Lipitor Summary: Ranbaxy likely to prevail
February 4, 2005
In order for Ranbaxy to prevail at trial, the judge:
- Must interpret the ’883 patent as limited to “racemic” mixtures of the statin cholesterol inhibitor which would mean that the ‘833 patent does not cover atorvastatin: atorvastatin is the “enantiomeric” active ingredient in Lipitor. Therefore Ranbaxy’s proposed generic ANDA product would not infringe. The evidence supporting this prediction is:
- Pfizer internally referred to the ’883 patent as the “racemic” patent;
- Pfizer distinguished it as such in the ’995 prosecution; and
- Made clear in foreign patent applications of the ’883 patent counterparts that it covered only the racemic active ingredient; and
- Must also determine that:
- The ’995 patent is invalid because it is obvious over the ’883 and other prior art; or
- The ’995 patent is unenforceable because the inventor intentionally misled the patent office into granting the patent:
- By using scientifically irrelevant doctored test results claiming unexpected (ten times the) benefits of the enatiomer over the racemate, when all internal documents showed the expected 2x benefits; or
- Ranbaxy’s ANDA product does not infringe the patent because it does not use the atorvastatin acid salt prescribed in the claim on which the asserted claim depends.

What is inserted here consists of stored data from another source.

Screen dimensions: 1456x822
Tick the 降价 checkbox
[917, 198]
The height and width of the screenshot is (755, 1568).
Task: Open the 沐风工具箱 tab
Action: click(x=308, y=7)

Verdict believes the probability that Ranbaxy will prevail on one of the previous theories is 80%.
In order for Pfizer to prevail, the trial judge:
- Must interpret the ’883 patent to cover the atorvastatin enantiomer in Lipitor and the ANDA product; or
- Must find the ’995 valid and non-obvious; or
- Must find that it is such a close case on validity that the commercial success of Lipitor is a function of the patent and that is enough to hold for Pfizer on the validity issue; or
- Must find that the inventor had no specific intent to mislead the examiner and the Pfizer patent lawyers were careless not malicious in allowing him to do it; or
- Must find that the limitation of the dependent claim concerning the required atorvastatin acid salt:
- Is ambiguous and a misinterpretation of the patent and need not be met; or
- Need not be met because of some alleged exception to the rule that Pfizer would have to credibly put forth on post trial briefing to be filed on February 14, 2005.